If you want to change the world, "individual action" should be at the very last place in your list of actions to take.
The heliocentric model began with one person out of the entire population of earth having the courage to publicly, loudly, and assertively disagree with TPTB.
https://en.wikipedia.org/wiki/Against_Method
"Individual action" is fucking worthless. But not all types of activism are.
I genuinely agree with this statement a lot. Also another aspect of this is that the bigger companies can somehow "legally" do things which I don't think would work but they have so many resources to strech the court case for a long time.
And the fact is that even after that, even if they are fined for some dollars. They are more than likely to just pay than try to actually fix the core issues which effects everyone harmfully except the company.
All for profit smh. I sometimes wonder if there is a word for this phenomenon for how our system has gotten into such a rotten state from lobbying to this yet at the same time genuine non profits get existential threats for the same behaviour but they simply don't have the funds...

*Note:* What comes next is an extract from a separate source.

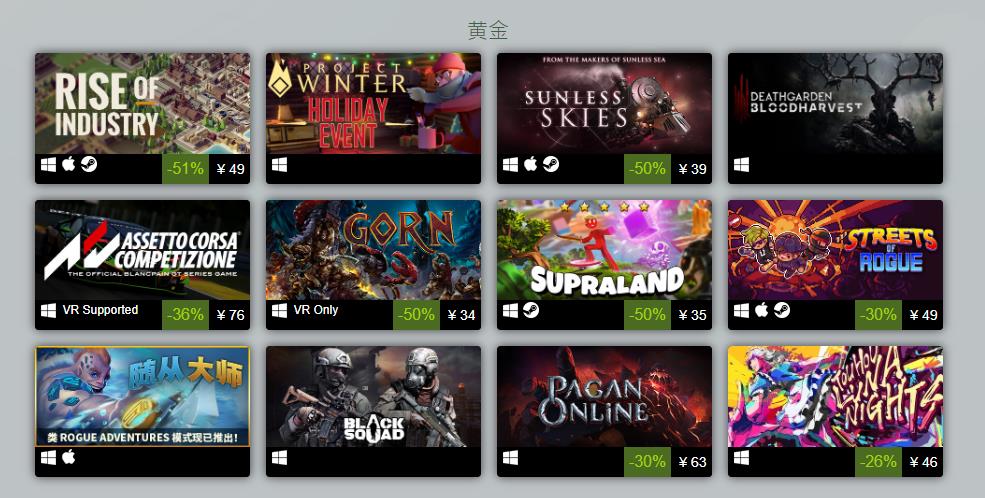Viewport: 985px width, 498px height.
Task: Click Steam icon under Supraland
Action: (531, 310)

There is, it's the system's name: Capitalism
Noone ever in the universe claimed that this system serves primarily the needs of humans. It serves profit. Now there is a ven diagram that has a union area between profits and needs, but the system does not care about making this union bigger, it cares about making the profits bigger. When that overlaps with needs... it is just a happy side effect.
People who would describe themselves as supporters of "capitalism", as well as supporters of "communism" or "socialism", are not able to admit that their belief systems are actually religious in structure. Not spiritual perhaps, but effectively "secular religions".
Both capitalism and its nemesis arose in the mid 1900s, when humanity was obsessed with modernist thinking about "solving problems once and for all". And in that context, the people fell in love with these two "clean systems". A more perfect set of rules.
Sure, capitalism doesn't claim to be the most powerful god. But in surrogacy, it claims to be "the least imperfect system". Which is structurally the same claim: declaring the scripture to be some apex that is not surpassable.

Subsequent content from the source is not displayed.